CyberShadow / DFeed

D news aggregator, newsgroup client, web newsreader and IRC bot
http://forum.dlang.org/help#about
381 stars 35 forks source link

Incorrect RFC 1522/2047 encoding of quoted text #44

Closed schuetzm closed 9 years ago

schuetzm commented 9 years ago

Example: http://forum.dlang.org/post/movlj4$29cb$1@digitalmars.com

CyberShadow commented 9 years ago

I don't understand, what is the desired action / change in DFeed here? The Unicode characters are correctly encoded and decoded in DFeed as far as I can tell.

CyberShadow commented 9 years ago

If you mean that you see =?UTF-8?B?R3LDuHN0YWQi?= in Walter's message, that's because Walter's UA doesn't understand Unicode encoding of headers.

This encoding style is used ONLY in headers. If it is encountered in the message body, it is treated like any other sequence of characters.

CyberShadow commented 9 years ago

BTW I see no relation to the message's subject here. The subject of the message you linked is "Re: Rant after trying Rust a bit".

schuetzm commented 9 years ago

Sorry, I thought it was somehow caused by DFeed inserting the original sender into the reply without unescaping it. But you're right, Walter's using a different user agent which seems to have problems. Or, as someone else has since pointed out, Ola's newsreader wrongly uses quotes and encoded atoms at the same time. Sorry for the noise.

d-random-contributor commented 9 years ago

The original message was sent from DFeed, so headers come from DFeed? The original diagnosis was that the escaped name is incorrectly quoted, which causes Thunderbird to choke on it. If you don't like the Rust topic, here it is copied: I'd say it is a problem with the way the web interface encodes the sender name, and especially the fact that it starts with a double quote. In the message source, it looks like:

From: "Ola Fosheim =?UTF-8?B?R3LDuHN0YWQi?= ola.fosheim.grostad+dlang@gmail.com

According to RFC 2047 [1]: "An 'encoded-word' MUST NOT appear within a 'quoted-string'." (top of page 7), so this should be written as:

From: Ola Fosheim =?UTF-8?B?R3LDuHN0YWQ=?= ola.fosheim.grostad+dlang@gmail.com

    Jerome

[1] https://tools.ietf.org/html/rfc2047

CyberShadow commented 9 years ago

I am away from D stuff so haven't read the entire thread. Can you propose a pull request? The relevant code is in ae.net.ietf.message, encodeRfc1522 function.

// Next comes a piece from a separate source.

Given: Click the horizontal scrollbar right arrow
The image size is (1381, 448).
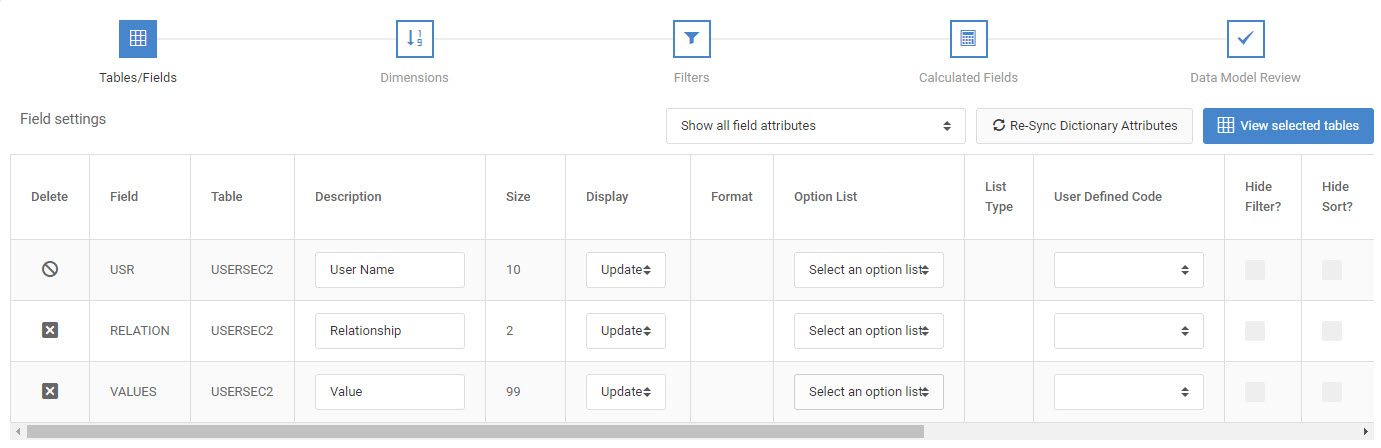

d-random-contributor commented 9 years ago

As I understand, it's called like this: encodeRfc1522("\"Ola Fosheim Grøstad\" (email)") Should be called like this: encodeRfc1522("Ola Fosheim Grøstad (email)")

d-random-contributor commented 9 years ago
- headers["From"] = format(`"%s" <%s>`, author, authorEmail);
+ headers["From"] = format(`%s <%s>`, author, authorEmail);

Something like this.

CyberShadow commented 9 years ago

Let's try it:

https://github.com/CyberShadow/ae/commit/17bf03e6121a3338c4310ee5ad9728d60b25947d

Hopefully this will not cause issues.